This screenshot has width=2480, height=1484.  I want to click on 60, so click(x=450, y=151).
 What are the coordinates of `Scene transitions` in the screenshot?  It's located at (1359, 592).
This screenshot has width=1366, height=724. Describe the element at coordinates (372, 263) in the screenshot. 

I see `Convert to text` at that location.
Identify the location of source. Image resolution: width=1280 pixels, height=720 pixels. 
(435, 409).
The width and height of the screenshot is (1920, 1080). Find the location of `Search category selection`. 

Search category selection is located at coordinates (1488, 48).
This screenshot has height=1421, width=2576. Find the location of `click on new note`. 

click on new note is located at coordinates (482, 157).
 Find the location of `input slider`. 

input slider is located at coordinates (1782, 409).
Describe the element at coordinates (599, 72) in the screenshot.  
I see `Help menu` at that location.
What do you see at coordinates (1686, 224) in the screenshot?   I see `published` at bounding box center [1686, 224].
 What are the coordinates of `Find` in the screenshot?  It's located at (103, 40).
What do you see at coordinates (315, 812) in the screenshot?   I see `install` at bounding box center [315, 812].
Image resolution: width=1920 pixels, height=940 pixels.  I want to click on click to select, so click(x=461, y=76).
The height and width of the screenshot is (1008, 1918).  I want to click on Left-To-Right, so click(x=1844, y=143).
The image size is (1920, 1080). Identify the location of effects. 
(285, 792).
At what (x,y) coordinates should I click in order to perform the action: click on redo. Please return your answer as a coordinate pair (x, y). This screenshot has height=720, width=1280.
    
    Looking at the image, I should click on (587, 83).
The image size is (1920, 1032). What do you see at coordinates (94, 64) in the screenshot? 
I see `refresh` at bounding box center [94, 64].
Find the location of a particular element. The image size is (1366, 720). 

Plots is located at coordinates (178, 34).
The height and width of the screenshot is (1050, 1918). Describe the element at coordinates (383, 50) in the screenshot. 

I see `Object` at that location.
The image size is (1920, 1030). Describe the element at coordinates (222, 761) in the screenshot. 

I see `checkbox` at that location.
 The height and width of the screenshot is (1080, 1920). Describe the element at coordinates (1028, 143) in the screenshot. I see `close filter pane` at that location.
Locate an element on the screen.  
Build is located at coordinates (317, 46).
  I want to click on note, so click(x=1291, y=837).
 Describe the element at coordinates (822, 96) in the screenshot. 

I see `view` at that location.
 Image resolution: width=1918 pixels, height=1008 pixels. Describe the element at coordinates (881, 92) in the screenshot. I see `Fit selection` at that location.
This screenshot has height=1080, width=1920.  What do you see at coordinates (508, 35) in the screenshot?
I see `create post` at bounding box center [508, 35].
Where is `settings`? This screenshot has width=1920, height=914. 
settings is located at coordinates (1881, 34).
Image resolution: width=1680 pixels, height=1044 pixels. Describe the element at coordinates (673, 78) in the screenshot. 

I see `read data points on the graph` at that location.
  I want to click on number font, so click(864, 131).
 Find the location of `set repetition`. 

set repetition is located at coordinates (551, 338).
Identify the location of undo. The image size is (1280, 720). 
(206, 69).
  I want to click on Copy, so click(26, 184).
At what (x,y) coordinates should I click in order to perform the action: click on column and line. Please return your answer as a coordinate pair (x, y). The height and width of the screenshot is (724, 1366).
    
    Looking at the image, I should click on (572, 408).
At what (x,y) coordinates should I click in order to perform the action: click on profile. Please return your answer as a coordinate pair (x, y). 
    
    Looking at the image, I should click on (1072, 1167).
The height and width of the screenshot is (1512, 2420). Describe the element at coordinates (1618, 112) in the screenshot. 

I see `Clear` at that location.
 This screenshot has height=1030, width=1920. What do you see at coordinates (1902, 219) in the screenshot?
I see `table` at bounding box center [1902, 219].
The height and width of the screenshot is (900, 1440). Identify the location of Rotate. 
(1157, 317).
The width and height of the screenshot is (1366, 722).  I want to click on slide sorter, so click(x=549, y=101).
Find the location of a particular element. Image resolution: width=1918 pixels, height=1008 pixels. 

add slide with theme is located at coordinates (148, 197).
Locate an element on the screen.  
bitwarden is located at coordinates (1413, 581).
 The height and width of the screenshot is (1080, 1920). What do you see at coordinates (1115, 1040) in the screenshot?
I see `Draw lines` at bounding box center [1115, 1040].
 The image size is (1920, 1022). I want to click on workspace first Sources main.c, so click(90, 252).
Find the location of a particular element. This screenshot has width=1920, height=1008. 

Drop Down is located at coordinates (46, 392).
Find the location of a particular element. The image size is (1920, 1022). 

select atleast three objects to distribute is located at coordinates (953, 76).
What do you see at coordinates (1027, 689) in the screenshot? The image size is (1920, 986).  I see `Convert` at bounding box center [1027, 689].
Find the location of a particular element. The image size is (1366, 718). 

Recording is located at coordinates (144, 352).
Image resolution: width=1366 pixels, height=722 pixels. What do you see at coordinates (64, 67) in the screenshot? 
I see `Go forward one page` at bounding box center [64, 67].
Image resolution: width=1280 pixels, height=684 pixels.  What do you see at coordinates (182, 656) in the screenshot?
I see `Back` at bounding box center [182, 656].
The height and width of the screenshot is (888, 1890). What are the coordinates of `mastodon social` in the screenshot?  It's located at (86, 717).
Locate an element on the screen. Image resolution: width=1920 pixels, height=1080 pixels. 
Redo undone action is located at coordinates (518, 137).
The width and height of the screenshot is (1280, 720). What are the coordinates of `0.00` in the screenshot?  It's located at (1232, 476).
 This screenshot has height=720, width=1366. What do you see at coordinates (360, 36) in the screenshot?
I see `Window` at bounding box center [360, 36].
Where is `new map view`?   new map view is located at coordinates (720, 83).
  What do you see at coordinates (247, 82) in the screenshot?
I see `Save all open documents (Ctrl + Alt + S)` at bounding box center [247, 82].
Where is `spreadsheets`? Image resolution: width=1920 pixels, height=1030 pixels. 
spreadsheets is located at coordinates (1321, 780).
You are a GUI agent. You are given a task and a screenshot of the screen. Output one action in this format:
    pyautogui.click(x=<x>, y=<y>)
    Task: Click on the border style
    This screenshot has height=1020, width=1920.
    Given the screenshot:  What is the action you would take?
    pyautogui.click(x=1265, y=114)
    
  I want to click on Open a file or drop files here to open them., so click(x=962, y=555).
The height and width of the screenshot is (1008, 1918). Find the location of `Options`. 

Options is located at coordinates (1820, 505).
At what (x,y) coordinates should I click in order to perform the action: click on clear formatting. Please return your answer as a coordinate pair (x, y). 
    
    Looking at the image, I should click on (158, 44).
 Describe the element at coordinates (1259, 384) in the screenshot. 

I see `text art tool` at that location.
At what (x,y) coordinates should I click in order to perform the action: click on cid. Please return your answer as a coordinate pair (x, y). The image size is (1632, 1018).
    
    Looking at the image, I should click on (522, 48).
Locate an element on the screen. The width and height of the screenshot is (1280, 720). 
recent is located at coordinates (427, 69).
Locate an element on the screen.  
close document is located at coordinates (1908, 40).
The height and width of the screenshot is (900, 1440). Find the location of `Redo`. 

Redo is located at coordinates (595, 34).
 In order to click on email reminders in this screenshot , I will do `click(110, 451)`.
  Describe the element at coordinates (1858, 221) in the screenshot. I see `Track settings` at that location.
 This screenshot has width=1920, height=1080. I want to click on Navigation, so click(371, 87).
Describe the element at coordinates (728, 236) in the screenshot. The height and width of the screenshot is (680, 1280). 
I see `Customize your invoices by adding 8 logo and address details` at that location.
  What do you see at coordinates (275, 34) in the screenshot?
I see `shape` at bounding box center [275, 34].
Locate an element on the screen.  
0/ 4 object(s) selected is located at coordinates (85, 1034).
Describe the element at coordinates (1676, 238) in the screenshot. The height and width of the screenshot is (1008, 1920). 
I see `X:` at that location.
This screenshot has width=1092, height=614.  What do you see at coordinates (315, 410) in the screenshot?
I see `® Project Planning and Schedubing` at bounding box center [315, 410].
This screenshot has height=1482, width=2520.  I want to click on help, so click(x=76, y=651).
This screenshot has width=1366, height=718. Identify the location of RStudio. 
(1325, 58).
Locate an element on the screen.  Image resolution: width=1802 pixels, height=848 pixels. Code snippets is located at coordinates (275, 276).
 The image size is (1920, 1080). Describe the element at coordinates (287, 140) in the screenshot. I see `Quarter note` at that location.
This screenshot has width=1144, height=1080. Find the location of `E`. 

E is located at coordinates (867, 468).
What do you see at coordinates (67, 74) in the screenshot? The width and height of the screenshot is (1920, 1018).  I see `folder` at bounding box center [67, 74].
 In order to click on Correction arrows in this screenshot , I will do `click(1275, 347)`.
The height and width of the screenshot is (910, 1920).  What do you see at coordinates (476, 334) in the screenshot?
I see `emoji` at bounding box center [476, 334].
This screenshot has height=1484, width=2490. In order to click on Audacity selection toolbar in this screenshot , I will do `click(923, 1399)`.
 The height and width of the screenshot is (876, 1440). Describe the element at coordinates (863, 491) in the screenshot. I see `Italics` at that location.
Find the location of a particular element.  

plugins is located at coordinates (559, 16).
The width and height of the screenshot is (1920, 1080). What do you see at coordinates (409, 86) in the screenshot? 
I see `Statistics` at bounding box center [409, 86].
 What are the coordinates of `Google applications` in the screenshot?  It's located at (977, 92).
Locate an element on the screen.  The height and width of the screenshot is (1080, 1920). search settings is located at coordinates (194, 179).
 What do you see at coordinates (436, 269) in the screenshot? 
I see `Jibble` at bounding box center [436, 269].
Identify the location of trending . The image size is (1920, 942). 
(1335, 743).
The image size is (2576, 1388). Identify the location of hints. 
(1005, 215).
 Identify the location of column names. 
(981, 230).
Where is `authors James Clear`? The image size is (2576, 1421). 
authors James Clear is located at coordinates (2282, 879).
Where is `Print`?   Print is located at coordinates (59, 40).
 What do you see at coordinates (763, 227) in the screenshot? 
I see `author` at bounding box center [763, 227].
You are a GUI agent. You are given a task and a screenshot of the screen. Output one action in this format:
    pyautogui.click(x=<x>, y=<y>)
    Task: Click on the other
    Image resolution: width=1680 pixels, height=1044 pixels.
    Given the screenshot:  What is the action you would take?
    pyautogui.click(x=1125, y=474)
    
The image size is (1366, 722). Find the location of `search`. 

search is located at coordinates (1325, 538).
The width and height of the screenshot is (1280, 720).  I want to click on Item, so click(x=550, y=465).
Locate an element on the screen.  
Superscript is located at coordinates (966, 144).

○ ○ ○ ○ ○ ○ ○

▶ [To be done]: Turn the data, from its first line through the line containing "(435, 409).", into a numbered list, leaving out any blank lines.

▶ [Correct response]:
1. This screenshot has width=2480, height=1484.  I want to click on 60, so click(x=450, y=151).
2.  What are the coordinates of `Scene transitions` in the screenshot?  It's located at (1359, 592).
3. This screenshot has width=1366, height=724. Describe the element at coordinates (372, 263) in the screenshot. 
4. I see `Convert to text` at that location.
5. Identify the location of source. Image resolution: width=1280 pixels, height=720 pixels. 
6. (435, 409).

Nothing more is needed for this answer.